-- Start --

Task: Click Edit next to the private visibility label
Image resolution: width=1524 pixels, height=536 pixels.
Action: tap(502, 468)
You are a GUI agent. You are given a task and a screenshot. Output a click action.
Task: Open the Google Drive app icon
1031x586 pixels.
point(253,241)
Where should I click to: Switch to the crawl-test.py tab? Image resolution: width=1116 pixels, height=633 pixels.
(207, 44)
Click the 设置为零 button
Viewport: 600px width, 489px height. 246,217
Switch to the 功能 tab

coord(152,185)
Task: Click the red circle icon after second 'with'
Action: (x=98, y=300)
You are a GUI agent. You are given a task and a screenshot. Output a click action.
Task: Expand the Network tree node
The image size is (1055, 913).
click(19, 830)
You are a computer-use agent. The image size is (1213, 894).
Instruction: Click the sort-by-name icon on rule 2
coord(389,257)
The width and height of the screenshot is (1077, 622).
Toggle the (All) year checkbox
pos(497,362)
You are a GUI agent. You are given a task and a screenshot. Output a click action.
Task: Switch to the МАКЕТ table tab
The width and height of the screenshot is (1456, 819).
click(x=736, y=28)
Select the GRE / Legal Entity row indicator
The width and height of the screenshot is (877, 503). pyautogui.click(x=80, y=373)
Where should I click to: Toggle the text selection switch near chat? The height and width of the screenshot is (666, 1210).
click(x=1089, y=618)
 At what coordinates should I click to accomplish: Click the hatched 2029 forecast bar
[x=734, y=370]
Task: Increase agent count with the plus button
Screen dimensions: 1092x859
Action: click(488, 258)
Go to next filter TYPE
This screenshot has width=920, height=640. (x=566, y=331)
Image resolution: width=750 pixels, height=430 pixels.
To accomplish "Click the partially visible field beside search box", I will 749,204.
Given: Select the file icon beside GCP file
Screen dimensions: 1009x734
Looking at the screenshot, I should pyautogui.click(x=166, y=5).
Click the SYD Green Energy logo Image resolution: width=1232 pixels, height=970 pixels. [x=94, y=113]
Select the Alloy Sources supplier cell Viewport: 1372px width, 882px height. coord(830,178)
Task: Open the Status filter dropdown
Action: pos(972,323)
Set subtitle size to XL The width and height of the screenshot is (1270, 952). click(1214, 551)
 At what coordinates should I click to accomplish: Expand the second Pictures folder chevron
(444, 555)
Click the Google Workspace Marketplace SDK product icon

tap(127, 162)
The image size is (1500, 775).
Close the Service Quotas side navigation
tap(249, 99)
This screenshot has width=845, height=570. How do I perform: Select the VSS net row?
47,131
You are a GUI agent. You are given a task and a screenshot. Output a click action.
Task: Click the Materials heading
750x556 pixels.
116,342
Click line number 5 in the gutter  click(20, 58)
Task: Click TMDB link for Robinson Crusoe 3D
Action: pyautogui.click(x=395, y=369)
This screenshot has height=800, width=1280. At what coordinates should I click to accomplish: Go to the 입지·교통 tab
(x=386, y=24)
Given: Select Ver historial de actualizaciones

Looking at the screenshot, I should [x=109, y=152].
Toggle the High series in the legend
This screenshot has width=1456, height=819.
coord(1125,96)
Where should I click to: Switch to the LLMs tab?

-- End --

## Prompt
Identify each line in the material that contains the word "beside" and copy those lines out.

## Task output
To accomplish "Click the partially visible field beside search box", I will 749,204.
Given: Select the file icon beside GCP file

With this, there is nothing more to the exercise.